# High Mileage BMW Drivers out there



## wicked (Sep 24, 2017)

Check your differential/s for leaks! If you can't, have the mechanic check on your next visit.


----------



## peteyvavs (Nov 18, 2015)

wicked said:


> Check your differential/s for leaks! If you can't, have the mechanic check on your next visit.


High mileage any car will take its toll on any car.


----------



## Pax Collector (Feb 18, 2018)

I didn't know high mileage was an option in a BMW :roflmao:


----------



## peteyvavs (Nov 18, 2015)

Pax Collector said:


> I didn't know high mileage was an option in a BMW :roflmao:


BMW, in the shop more then on the road.


----------



## wicked (Sep 24, 2017)

Just top off the fluid with your oil change. Mine is only 172,000 miles :smiles. In my Honda it was the power steering leaking onto the control arm and sway bar at 280,000 miles. 

Better to know and address than wait for the diff to blow up.

-resolved


----------



## mbd (Aug 27, 2018)

In the hood BMW is called 
Black Man Walking??
If you want to be beat up in the hood, just repeat what I just posted


----------



## uberdriverfornow (Jan 10, 2016)

bmw's and high mileage do not belong in the same sentence


----------



## wicked (Sep 24, 2017)

or Bring My Wallet 

They do make it. They use them for taxis all over Europe.


----------



## mbd (Aug 27, 2018)

Just hang around BMW dealer service 
Areas. You will get pings quickly,and consistently .


----------



## OldBay (Apr 1, 2019)

Yesterday's status accessory, today is someone else's money pit.


----------



## E30addixt (Dec 4, 2016)

BMW's are capable of very high mileage. The cost to get them there is what sets them apart from the japanese offerings.


----------



## rideshare2870 (Nov 23, 2017)

If BMW used the slogan “Drives like a dream, breaks down like a nightmare”, nobody would buy it. That’s why they say “The ultimate driving machine”, that’s how they sell it to you.


----------



## RabbleRouser (Apr 30, 2019)

Only good Beemer is one under full manufacturers warrantee with a guaranteed Loaner


----------



## Uber_Yota_916 (May 1, 2017)

wicked said:


> or Bring My Wallet
> 
> They do make it. They use them for taxis all over Europe.


For Chevy and Ford prices


----------



## RabbleRouser (Apr 30, 2019)

This is the BMW model most seen on the road


----------



## Pax Collector (Feb 18, 2018)

wicked said:


> They do make it. They use them for taxis all over Europe


European and American Beamers are completely different. Heck, they use Mercedes Benz as a cab in Europe too. Try doing that here in the States.


----------



## RabbleRouser (Apr 30, 2019)

Highest volume beemer model: "the loaner"


----------



## mbd (Aug 27, 2018)

mbd said:


> Just hang around BMW dealer service
> Areas. You will get pings quickly,and consistently .

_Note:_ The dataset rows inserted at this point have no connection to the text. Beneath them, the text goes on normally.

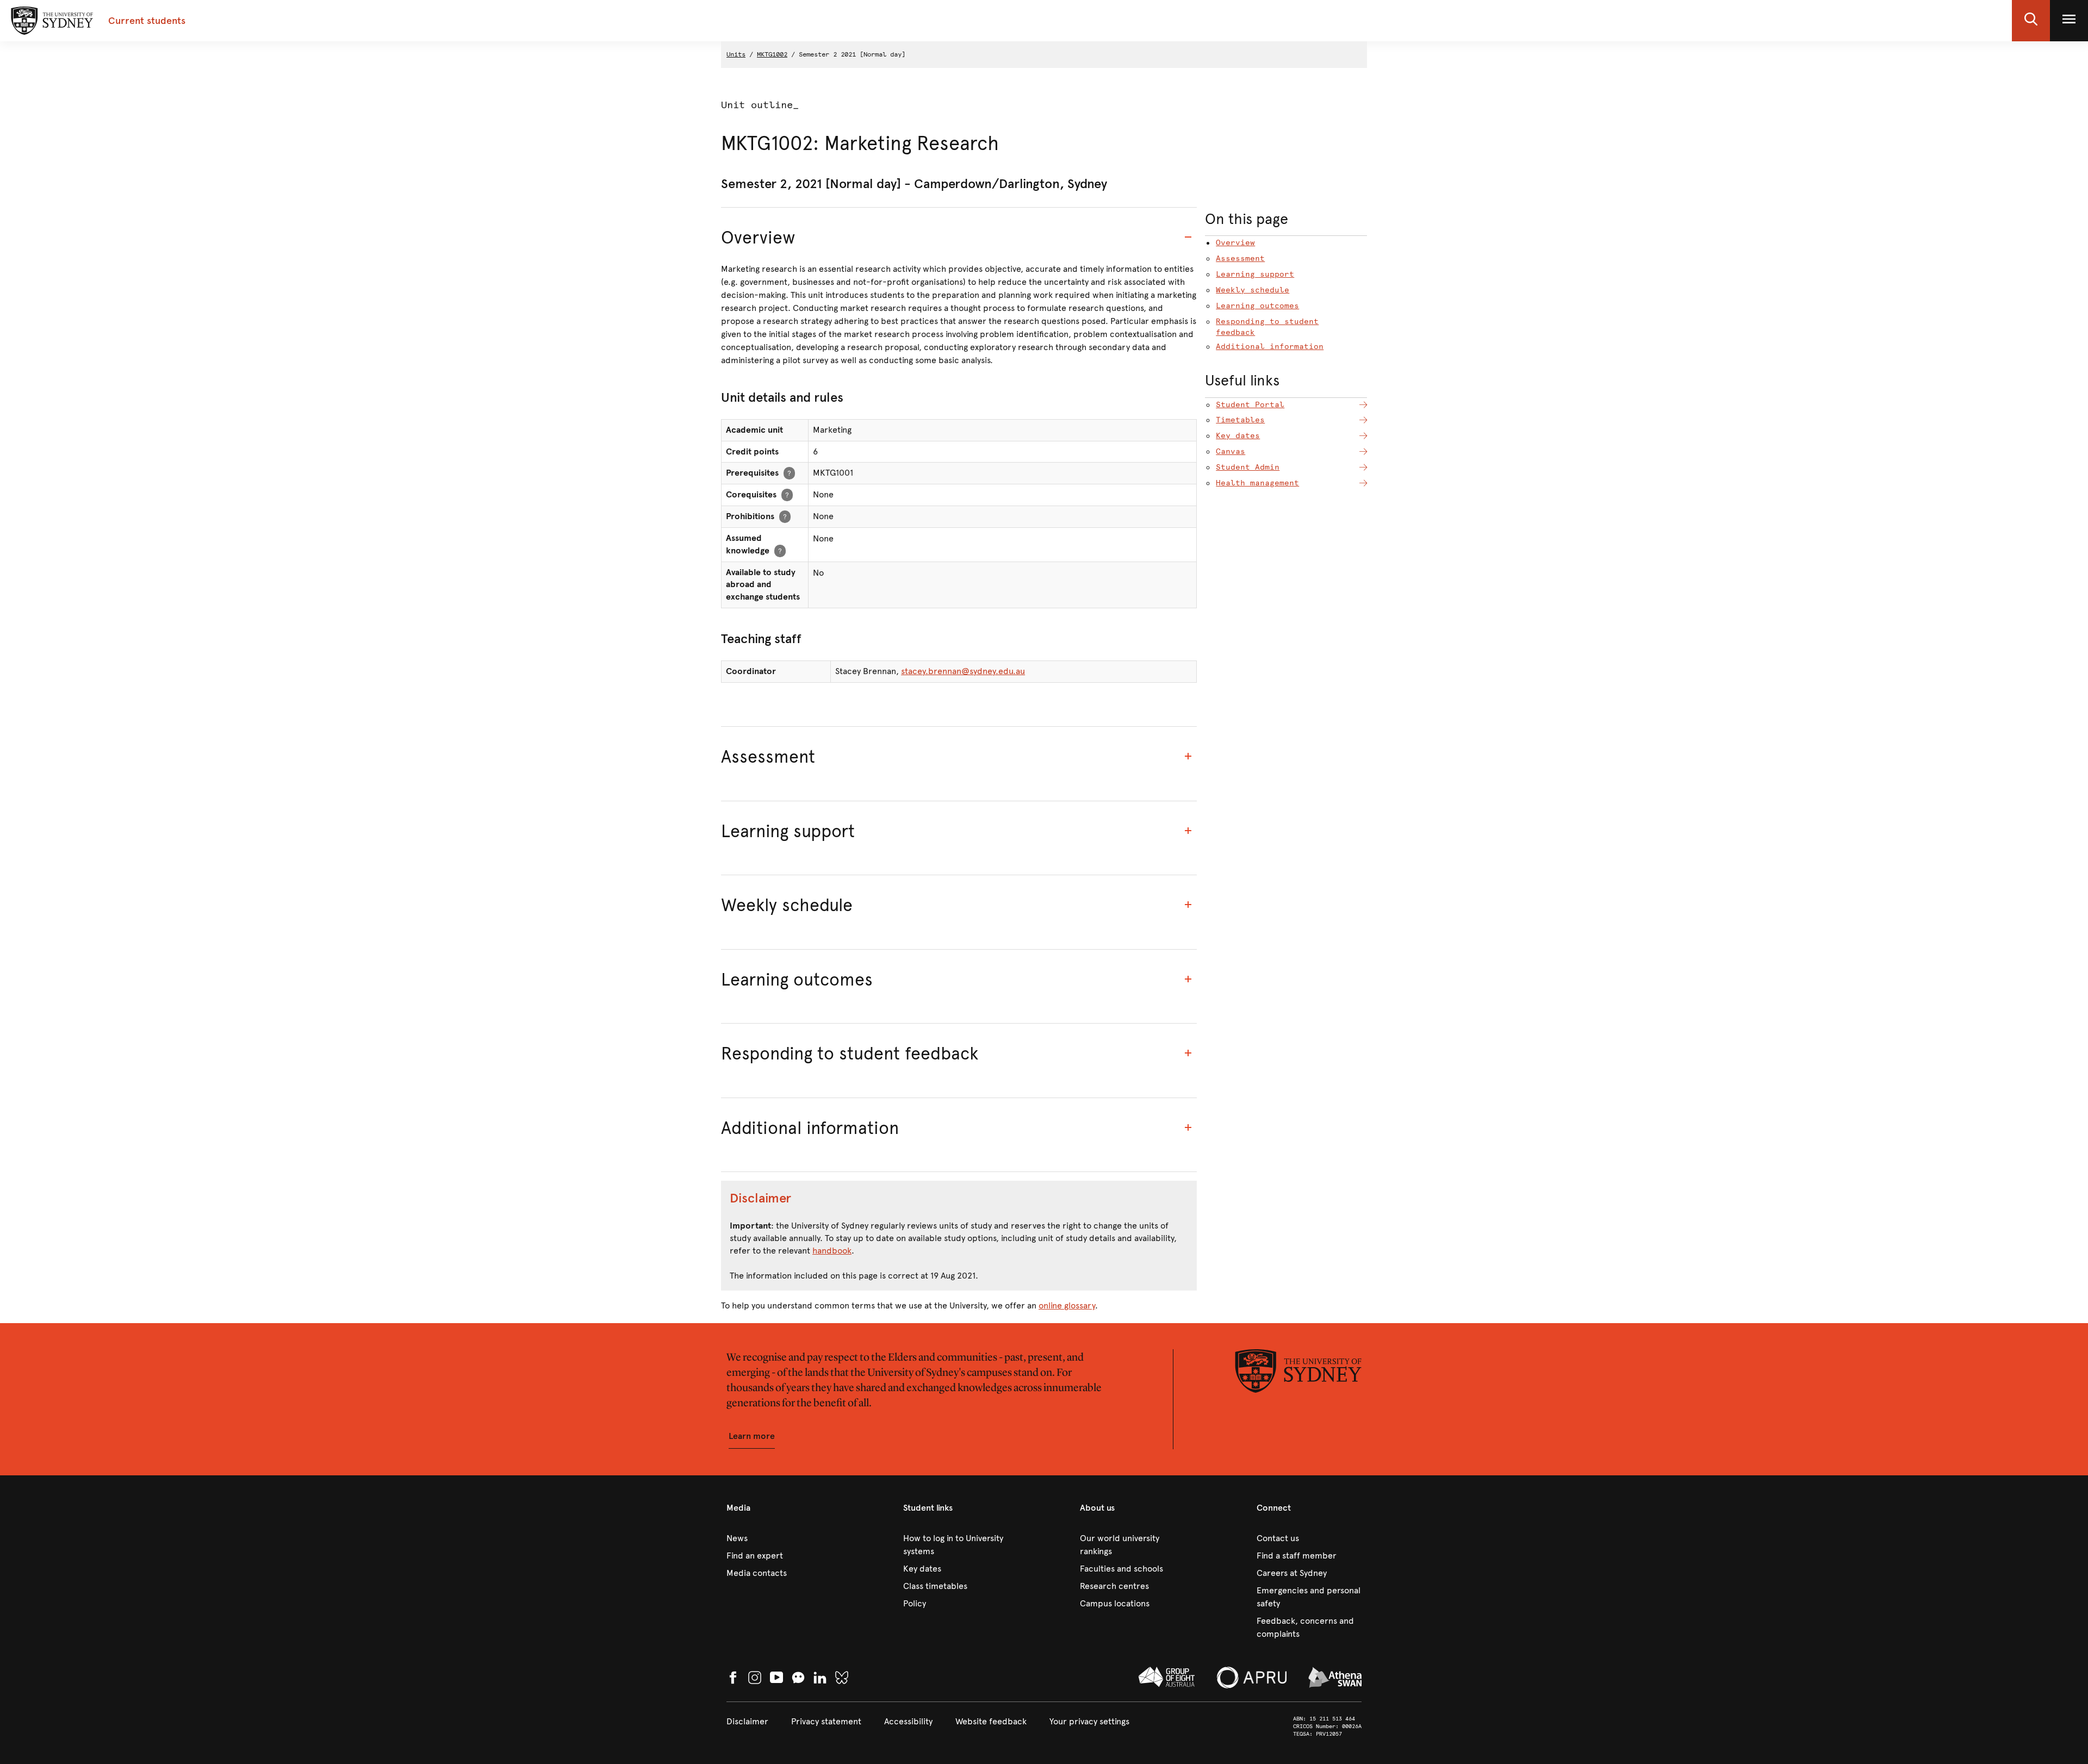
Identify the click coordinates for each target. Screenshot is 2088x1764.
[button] (2031, 20)
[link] (778, 1538)
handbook (832, 1250)
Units (735, 54)
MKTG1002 (772, 54)
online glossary (1067, 1305)
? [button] (789, 472)
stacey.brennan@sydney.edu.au (963, 671)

Btw, plasma centers, good place to pick up pax... you can make 250$ a month on donation, depends on your heft.
So you make $$$ by donation , then make $$$ by picking people at the center .



mbd said:


> Btw, plasma centers, good place to pick up pax... you can make 250$ a month on donation, depends on your heft.
> So you make $$$ by donation , then make $$$ by picking people at the center .


You will see plasma centers in the hood...not in luxurious neighborhoods ...kinda like AAPL, Starbucks and whole foods ? 
I have taken few pax to the center...
I was told by the pax to donate and make quick $$$, which I declined


----------



## wicked (Sep 24, 2017)

We'll see. I'm running the great experiment here with my wallet.

They are making Gxx chassis in Mexico.


----------



## PlanoGuber (Feb 14, 2019)

Pax Collector said:


> I didn't know high mileage was an option in a BMW :roflmao:


*B*ig *M*oney *W*aste


----------



## losiglow (Dec 4, 2018)

Pax Collector said:


> European and American Beamers are completely different. Heck, they use Mercedes Benz as a cab in Europe too. Try doing that here in the States.


Yup. US made Beamers aren't at the same quality level as German.


----------